Credit: Greg Endries
by Jesse Catherine Webber Featured Film

John Early: Now More Than Ever — Emily Allan and Leah Hennessey

June 16, 2023

The motley lineups of the Tribeca Film Festival often may not deliver the riches of more prestigious festivals, but they do provide space to expand the notion of a film festival. Tribeca often gets more press for its events (some featuring co-founder Robert De Niro and his collaborators) than for its film premieres. This year’s Spotlight Narrative section, though, does offer a screen-specific curiosity in the form of John Early: Now More Than Ever (directed by Emily Allan and Leah Hennessy), an HBO comedy special. Early’s work, including in collaboration with Kate Berlant, has often spanned various media, and there are plenty of bells and whistles in Now More Than Ever, but the film — Tribeca’s program refers to it as a feature, so “film” seems like viable shorthand — largely hews to the outline of a standup special. Though Early is backed by a band who performs several cover songs with him and appears in fictionalized backstage footage, a majority of the runtime is devoted to him onstage, telling jokes.

It’s fortunate, then, that Early is an exceptional stand up comedian. His first joke compares the infamous Donald Trump Access Hollywood tape to his own locker room talk as a closeted gay teenager. Making fun of Trump risks being labeled as hack work, and while it may not be Early’s best bit, it’s both effective and indicative of his style. He certainly isn’t afraid of political or social commentary, both of which run through the special, but they take a backseat to joke construction. Yes, belittling Donald Trump is an easy way to get a Brooklyn (or Tribeca, or HBO) audience on your side, but the bit is less about saying anything about Trump than it is about Early’s recontextualized delivery of Trump’s lecherous comments. Even more effective than Early’s delivery is his physicality, showcased in the following joke: Taking the phrase “be yourself” as his target, he points out the ironic uniformity with which the cliche is deployed. The punchline, though, isn’t an excavation of deep truth, it’s Early striking a ridiculous pose that he claims is “what they want” when they tell you to be yourself. Certainly there is a banality to the cliché that Early is highlighting, but the bit isn’t funny because he’s excavating a great truth; it’s funny because he looks silly.

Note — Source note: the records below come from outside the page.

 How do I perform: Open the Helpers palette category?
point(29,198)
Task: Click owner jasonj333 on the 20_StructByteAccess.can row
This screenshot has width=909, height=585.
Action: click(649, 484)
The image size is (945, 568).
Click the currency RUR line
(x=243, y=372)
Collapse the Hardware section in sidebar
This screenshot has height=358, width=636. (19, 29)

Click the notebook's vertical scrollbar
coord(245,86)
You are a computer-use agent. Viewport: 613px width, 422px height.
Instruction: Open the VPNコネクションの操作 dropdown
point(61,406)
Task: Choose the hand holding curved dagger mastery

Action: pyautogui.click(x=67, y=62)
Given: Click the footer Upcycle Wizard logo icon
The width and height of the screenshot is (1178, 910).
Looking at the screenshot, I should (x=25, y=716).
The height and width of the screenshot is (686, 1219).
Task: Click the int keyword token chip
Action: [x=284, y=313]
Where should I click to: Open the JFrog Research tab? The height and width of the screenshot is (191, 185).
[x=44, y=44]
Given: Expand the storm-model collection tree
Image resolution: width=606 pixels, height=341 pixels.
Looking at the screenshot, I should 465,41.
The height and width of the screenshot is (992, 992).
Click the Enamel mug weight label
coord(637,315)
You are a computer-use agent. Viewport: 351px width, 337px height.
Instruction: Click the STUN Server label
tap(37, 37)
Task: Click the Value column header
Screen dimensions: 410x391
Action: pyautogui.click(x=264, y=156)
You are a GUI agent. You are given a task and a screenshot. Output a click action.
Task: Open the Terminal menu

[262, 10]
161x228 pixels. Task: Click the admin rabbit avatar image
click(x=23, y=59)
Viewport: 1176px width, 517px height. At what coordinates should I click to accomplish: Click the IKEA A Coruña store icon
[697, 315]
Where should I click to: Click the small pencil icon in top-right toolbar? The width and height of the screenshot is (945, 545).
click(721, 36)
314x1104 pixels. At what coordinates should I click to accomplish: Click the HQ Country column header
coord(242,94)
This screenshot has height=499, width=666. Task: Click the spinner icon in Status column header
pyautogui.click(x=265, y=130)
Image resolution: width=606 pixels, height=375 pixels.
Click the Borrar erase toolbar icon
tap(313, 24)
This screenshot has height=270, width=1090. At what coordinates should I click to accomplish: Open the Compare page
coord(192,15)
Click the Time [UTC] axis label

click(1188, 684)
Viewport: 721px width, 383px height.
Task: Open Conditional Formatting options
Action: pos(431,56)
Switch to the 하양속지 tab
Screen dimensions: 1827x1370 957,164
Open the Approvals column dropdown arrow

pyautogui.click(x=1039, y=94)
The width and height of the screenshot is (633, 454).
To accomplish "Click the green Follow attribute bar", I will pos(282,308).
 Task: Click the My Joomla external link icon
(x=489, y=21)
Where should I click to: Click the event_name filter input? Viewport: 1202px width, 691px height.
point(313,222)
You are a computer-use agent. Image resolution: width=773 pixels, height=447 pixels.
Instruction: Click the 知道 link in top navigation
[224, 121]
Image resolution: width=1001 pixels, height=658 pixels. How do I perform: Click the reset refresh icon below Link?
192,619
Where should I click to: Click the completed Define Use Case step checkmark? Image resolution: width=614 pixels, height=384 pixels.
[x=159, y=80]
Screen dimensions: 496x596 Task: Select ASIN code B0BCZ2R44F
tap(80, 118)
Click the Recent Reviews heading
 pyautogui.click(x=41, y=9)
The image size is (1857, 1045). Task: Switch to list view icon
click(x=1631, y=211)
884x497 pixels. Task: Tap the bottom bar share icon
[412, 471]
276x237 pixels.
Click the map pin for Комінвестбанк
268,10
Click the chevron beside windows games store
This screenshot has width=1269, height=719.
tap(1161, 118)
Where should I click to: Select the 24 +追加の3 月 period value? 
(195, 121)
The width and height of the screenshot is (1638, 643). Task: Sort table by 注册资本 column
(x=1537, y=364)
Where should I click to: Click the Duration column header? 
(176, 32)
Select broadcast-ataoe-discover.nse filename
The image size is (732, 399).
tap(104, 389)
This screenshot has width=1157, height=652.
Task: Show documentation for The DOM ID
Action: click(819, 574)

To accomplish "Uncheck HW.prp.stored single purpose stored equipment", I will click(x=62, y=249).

It’s somewhat perplexing, though, that Now More Than Ever implements two separate deviations from the standup form when Early functions so creatively within its space. The backstage bits are the less successful of the two. At their best, they feel close to actual backstage footage beset with the occasional absurd flourish, but as they progress, they begin to feel more often like half-conceived sketches. The character Early plays, an inane and oblivious boss without boundaries, seems incongruous with his standup persona, which demonstrates the self-awareness to admit that he’s one of the vapid Millennials he’s making fun of. By the time these bits coalesce into a plot, they feel both perfunctory and disarmingly unpleasant. If the segments serve to disentangle Early from this character he plays, then his musical performances might, on the surface, do the opposite. Music is still a performance, but it’s often one more vulnerable and genuine than comedy, possibly serving to narrow the divide between man and artist. But while Early doesn’t seem to treat any of the pop songs he sings with ironic detachment, he does play with notions of sincerity in his performance. He’s still playing a character, but the diva showboating beyond his vocal ability is more in line with his comedic persona than the character he plays in the backstage bits. And, though he doesn’t drop the persona entirely, the vulnerability inherent to singing on a stage still comes through.

The cinematic construction of the special is more conventional than Early’s comedy, but the film form does at least follow the latter’s direction. Early often plays with perspective, telling jokes that feel personal in the second person, and utilizing fluid shot lengths and angles helps enhance this off-kilter effect without ever being distracting. There’s also a clear intention to the deployment of audience shots, which aren’t as sparse as in Stop Making Sense to take a filmed performance that has largely been accepted within film canon — but are used only when Early’s interaction with the audience is important to the project’s incident. So while neither the scripted bits nor the musical performances take the film beyond the form of the standup special in a way that would justify its inclusion in a film festival, perhaps it’s more interesting, anyway, to make the argument that no such limitation of form need be imposed at all.